Assignment:
For this exercise, please find the lines in the entries that include the word "agent" and copy them.

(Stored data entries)
= Beginning of Section =
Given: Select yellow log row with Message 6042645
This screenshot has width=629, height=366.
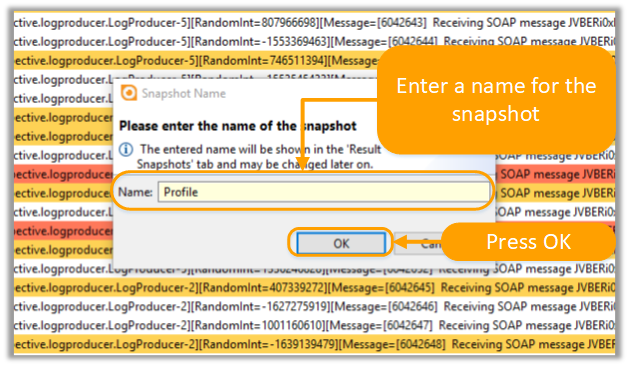Looking at the screenshot, I should [314, 288].
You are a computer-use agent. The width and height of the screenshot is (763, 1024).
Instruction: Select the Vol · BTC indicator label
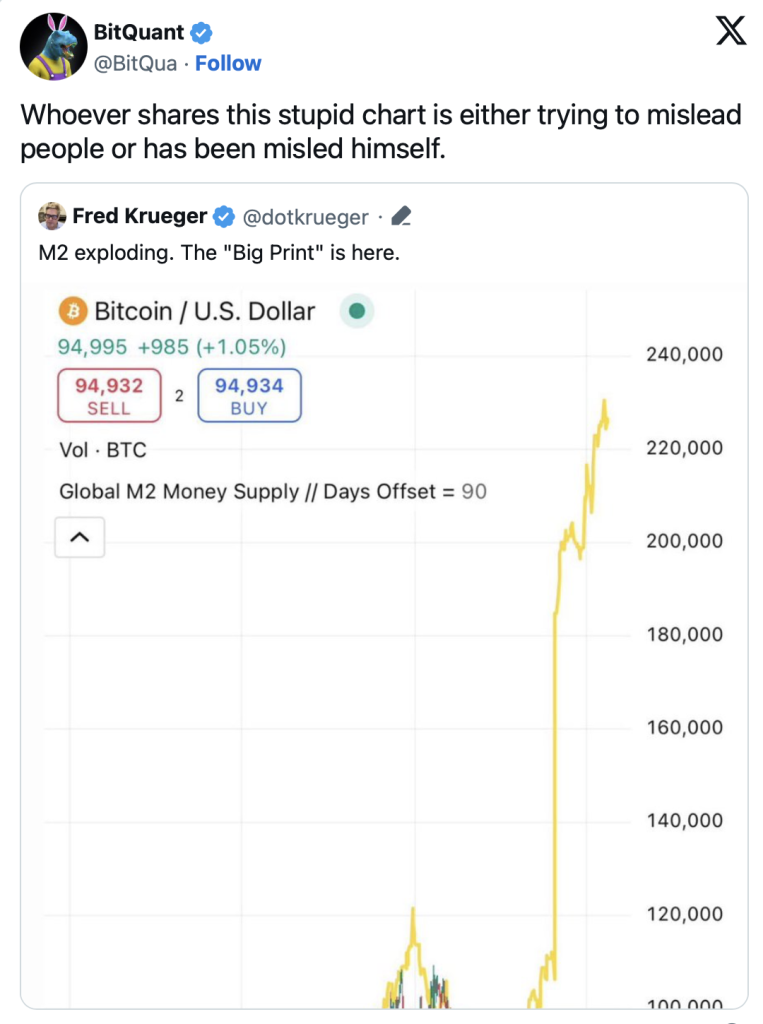(x=103, y=450)
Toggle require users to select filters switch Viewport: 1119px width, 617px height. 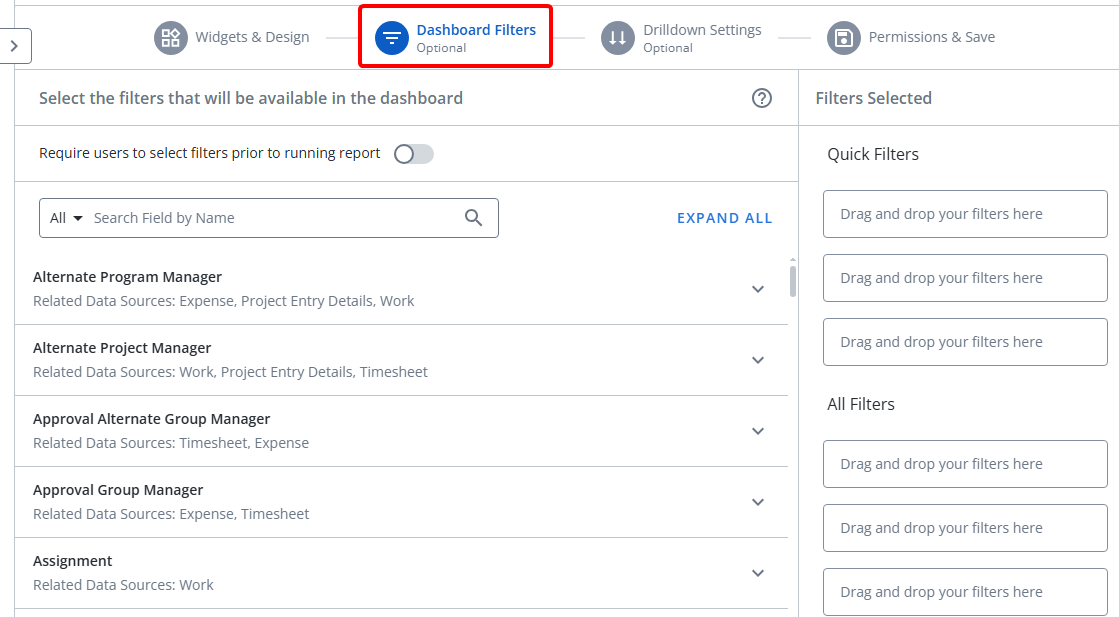coord(413,154)
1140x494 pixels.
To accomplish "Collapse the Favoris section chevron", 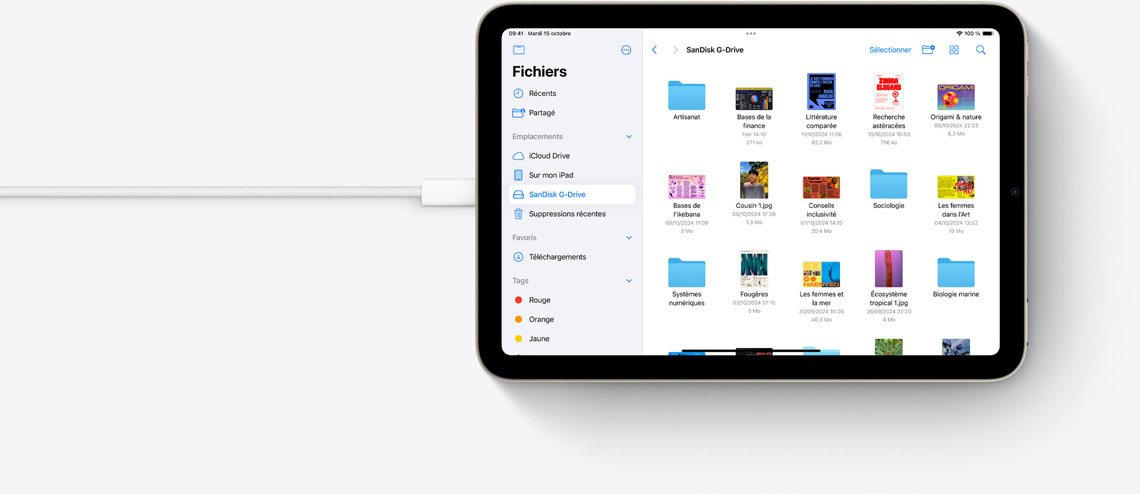I will pyautogui.click(x=629, y=238).
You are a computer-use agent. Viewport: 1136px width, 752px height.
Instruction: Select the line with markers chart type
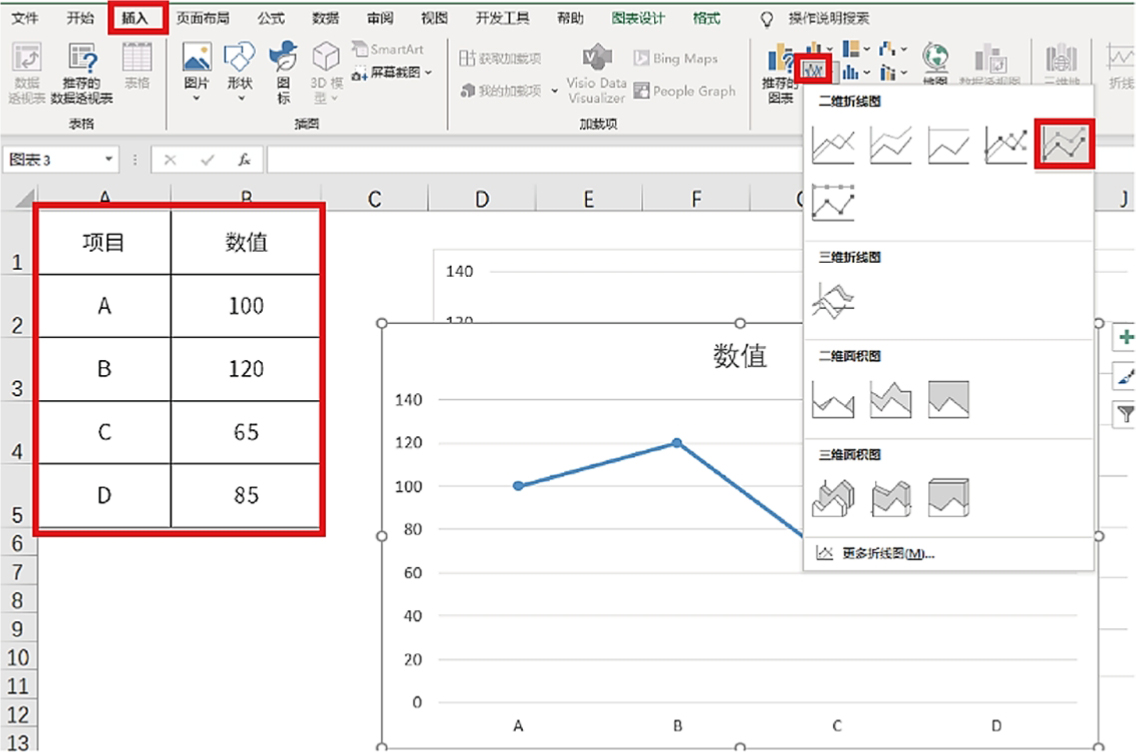1006,145
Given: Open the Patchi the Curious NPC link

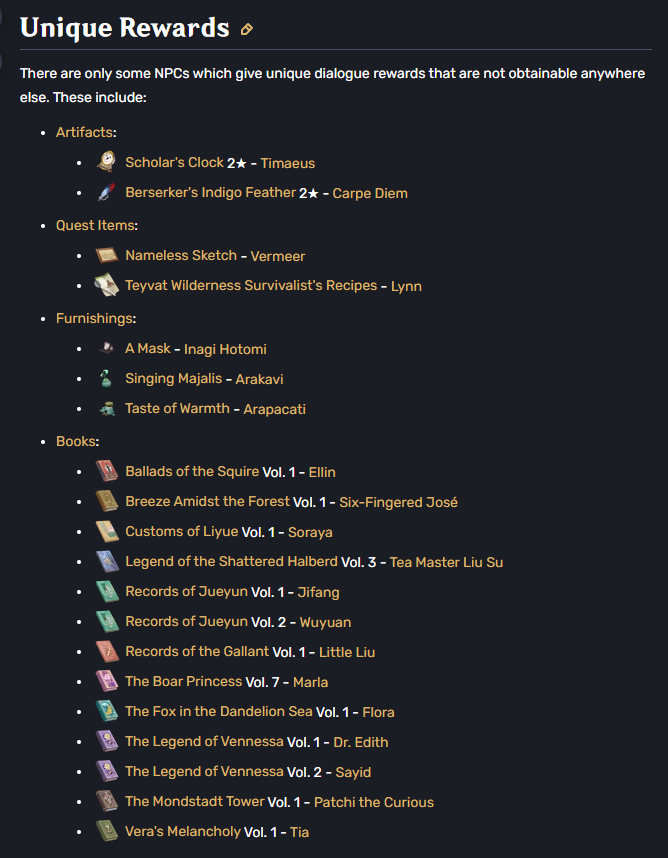Looking at the screenshot, I should [x=374, y=802].
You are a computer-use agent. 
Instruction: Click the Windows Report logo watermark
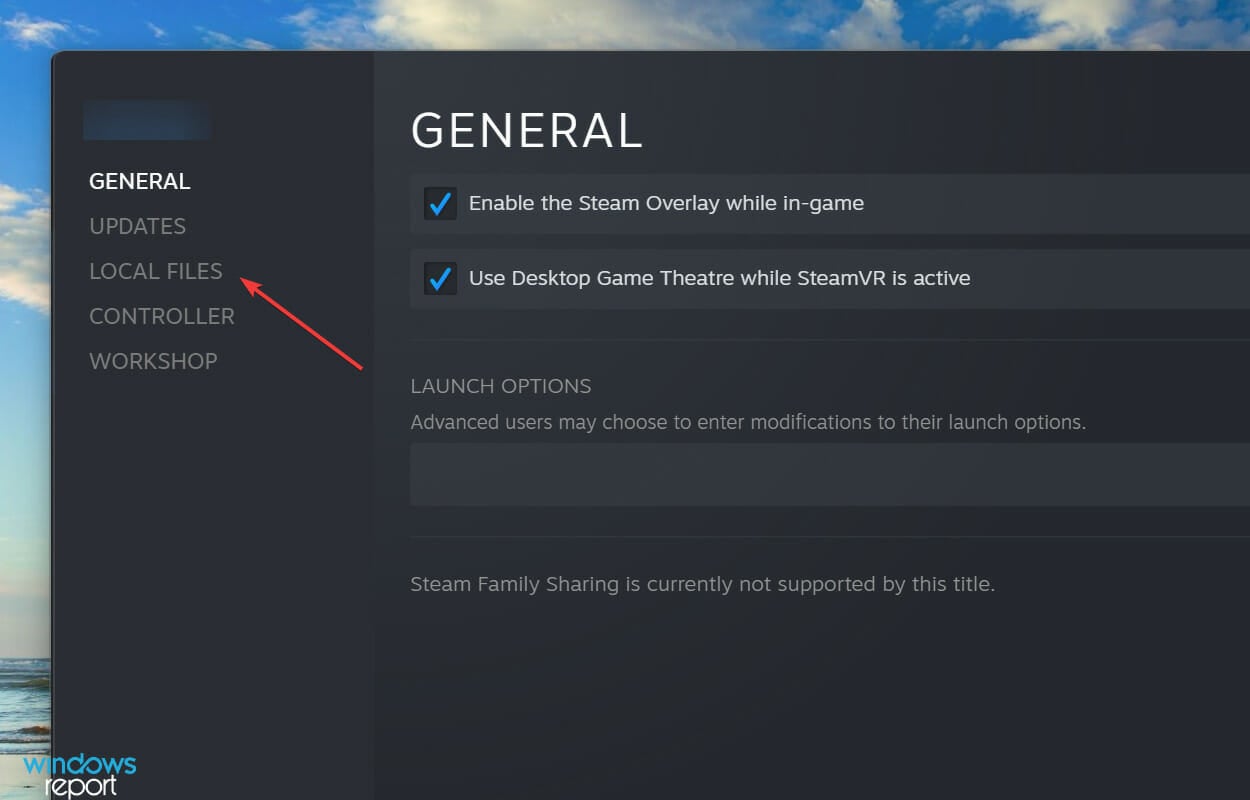tap(79, 775)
= End of Section =
Task answer:
You are a computer-use agent. The width and height of the screenshot is (763, 1024).
You are a computer-use agent. Viewport: 1136px width, 752px height.
You are a computer-use agent. 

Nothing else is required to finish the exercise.